(Collection entries)
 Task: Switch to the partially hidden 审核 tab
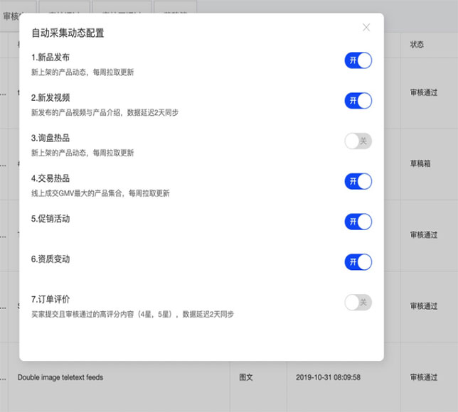coord(17,16)
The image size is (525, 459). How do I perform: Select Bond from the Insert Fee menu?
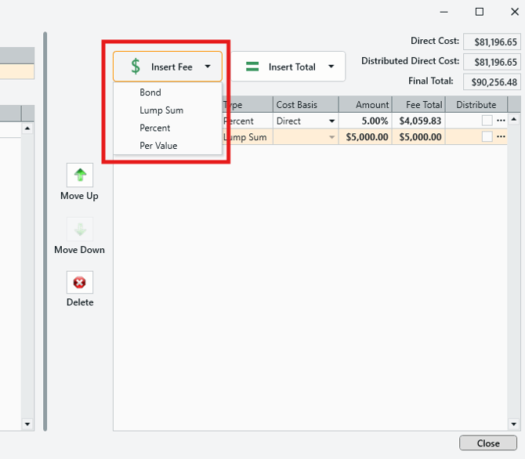(150, 92)
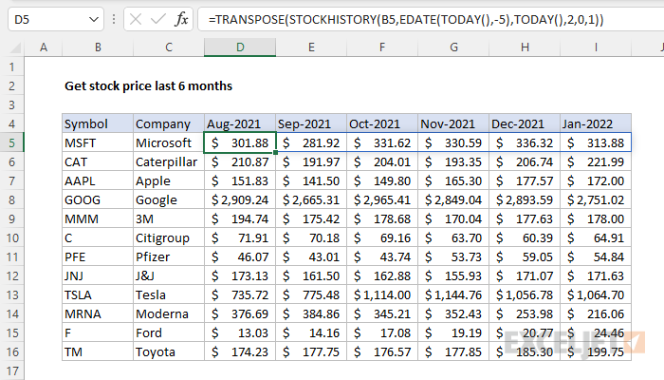Select column I header
Viewport: 664px width, 380px height.
click(x=596, y=48)
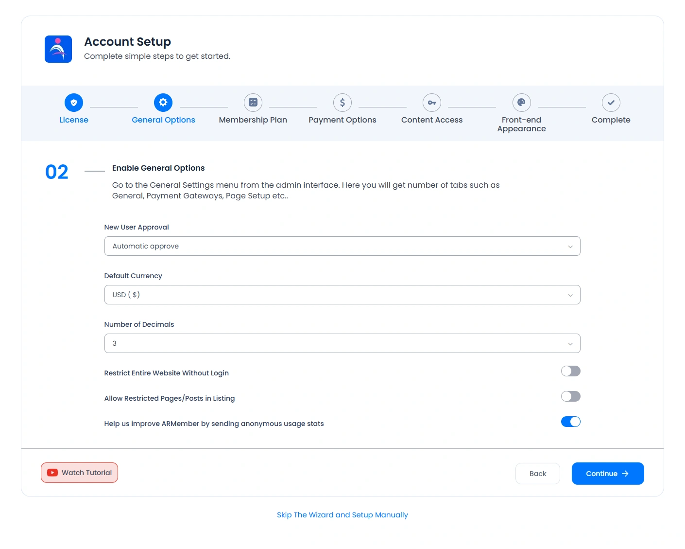Viewport: 685px width, 549px height.
Task: Switch to the Payment Options step
Action: (342, 120)
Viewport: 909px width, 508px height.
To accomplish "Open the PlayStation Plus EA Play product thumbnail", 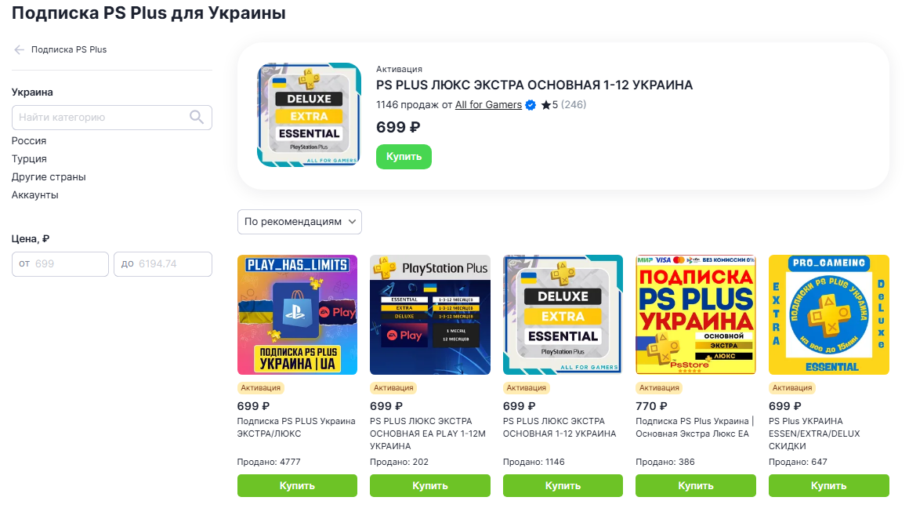I will (430, 315).

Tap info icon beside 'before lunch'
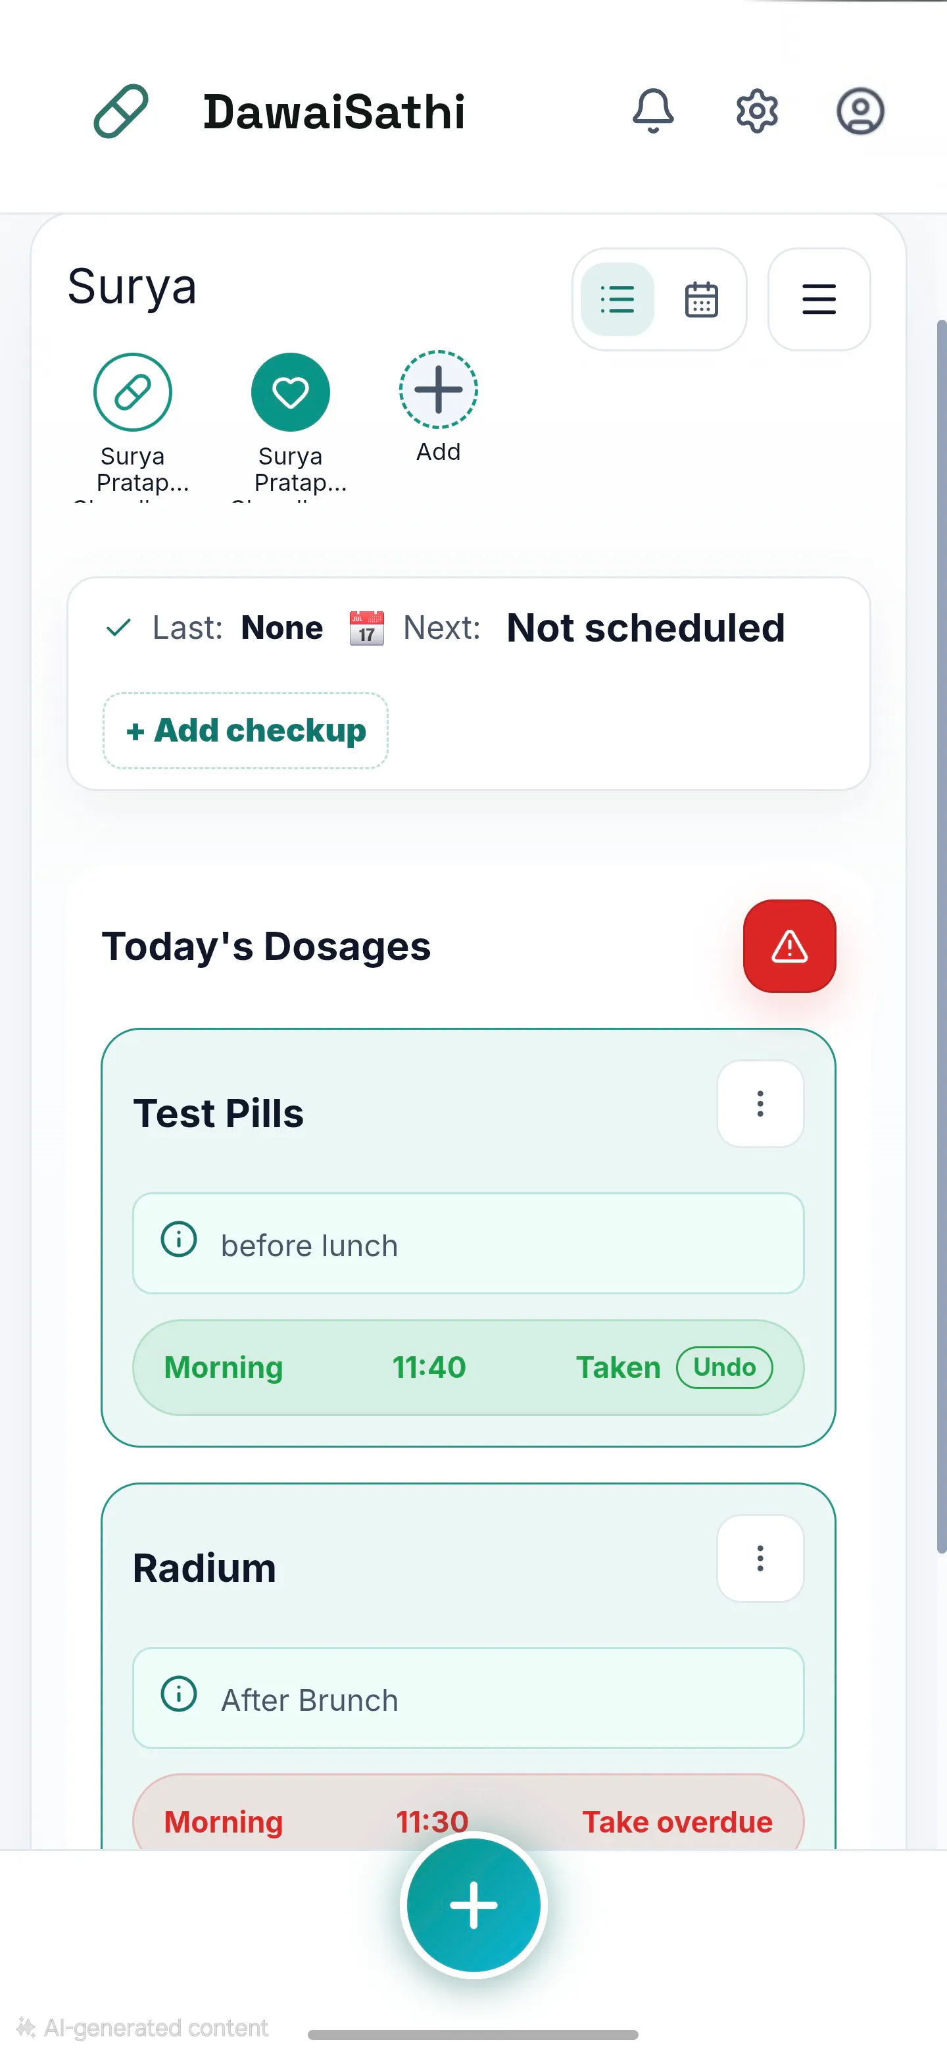click(x=179, y=1240)
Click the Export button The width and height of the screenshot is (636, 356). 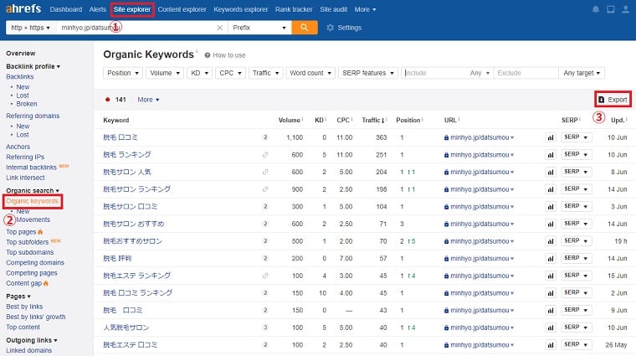613,100
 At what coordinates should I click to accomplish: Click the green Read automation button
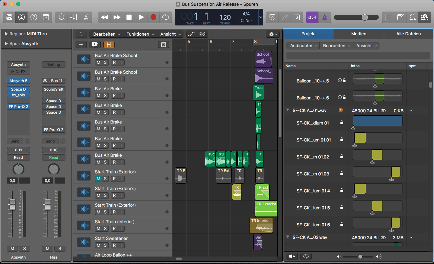coord(54,157)

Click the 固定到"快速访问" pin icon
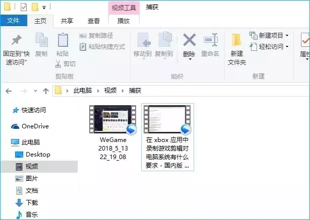pyautogui.click(x=17, y=40)

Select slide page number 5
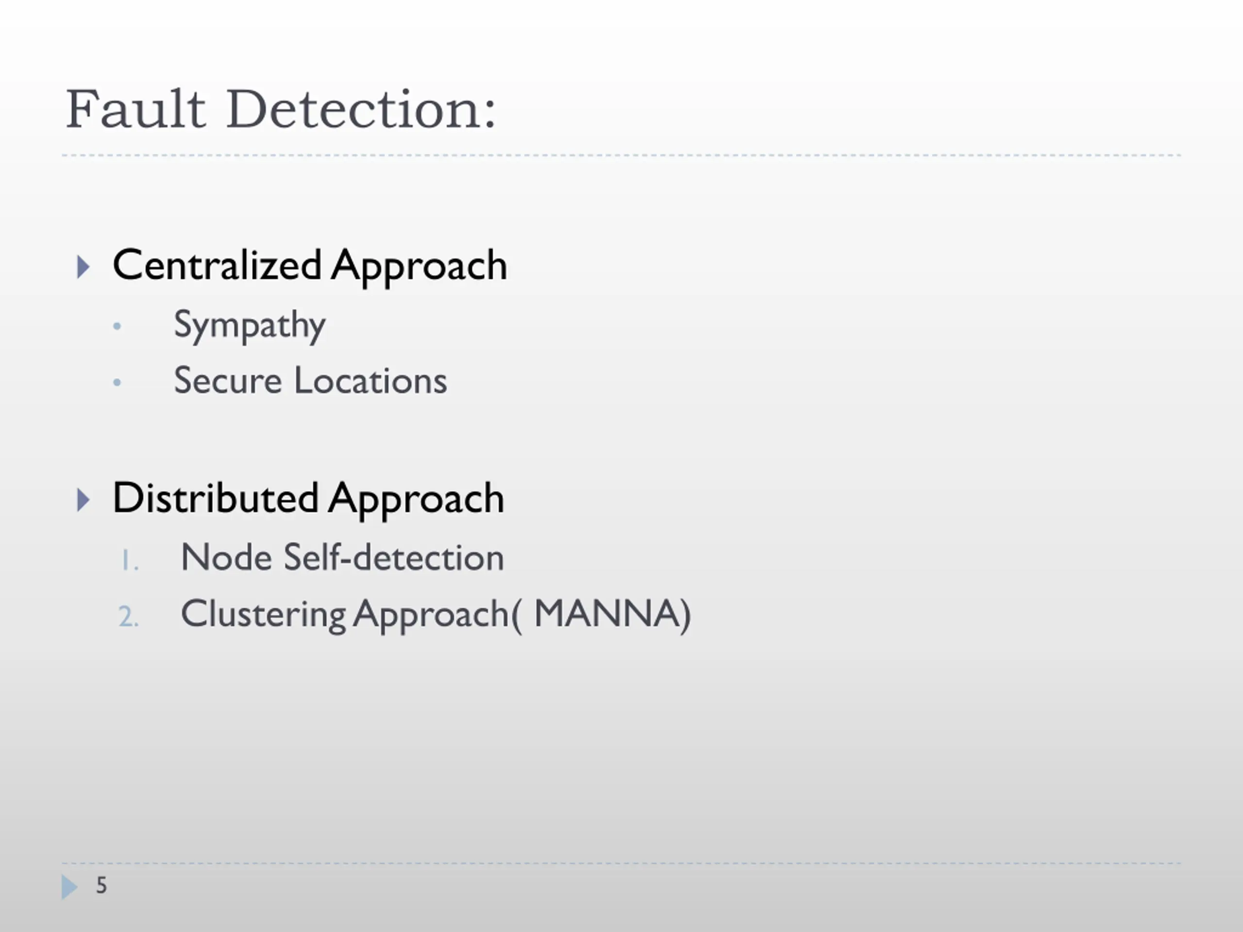click(101, 885)
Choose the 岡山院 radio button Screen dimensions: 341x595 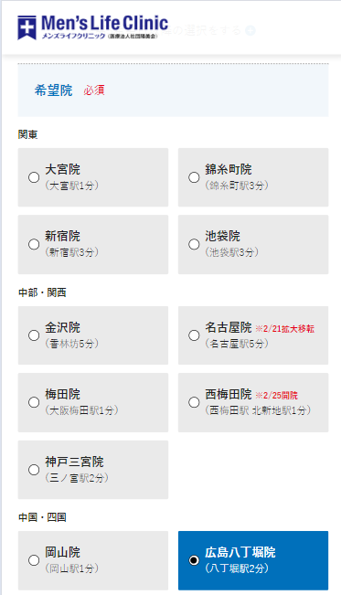34,560
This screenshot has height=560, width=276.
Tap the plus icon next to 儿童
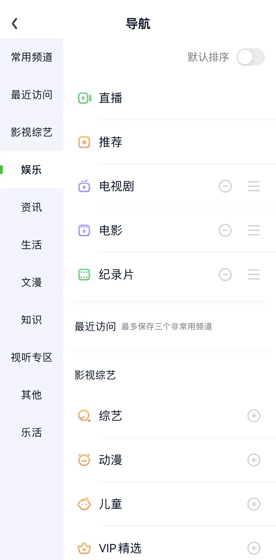(254, 504)
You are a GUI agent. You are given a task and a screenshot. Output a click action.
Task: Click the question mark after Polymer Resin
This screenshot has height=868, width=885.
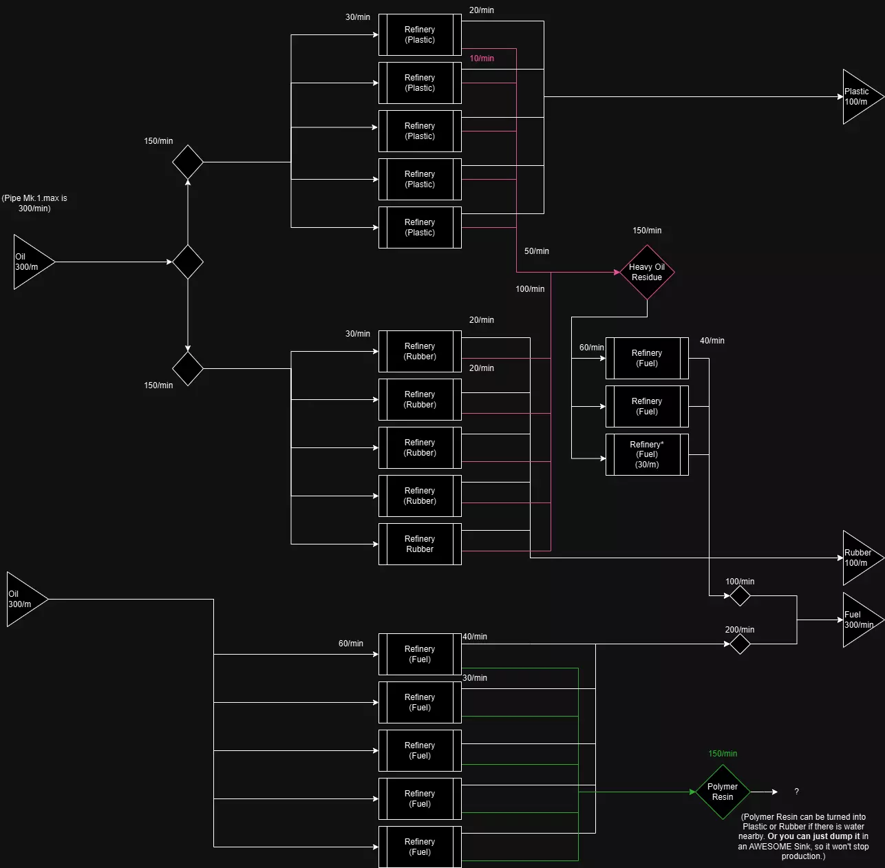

▶ **WHAT THE EXERCISE ASKS**
Show all of the lines above in which "This" is present.

▶ **SOLUTION TO THE PROBLEM**
This screenshot has height=560, width=276.
This screenshot has height=868, width=885.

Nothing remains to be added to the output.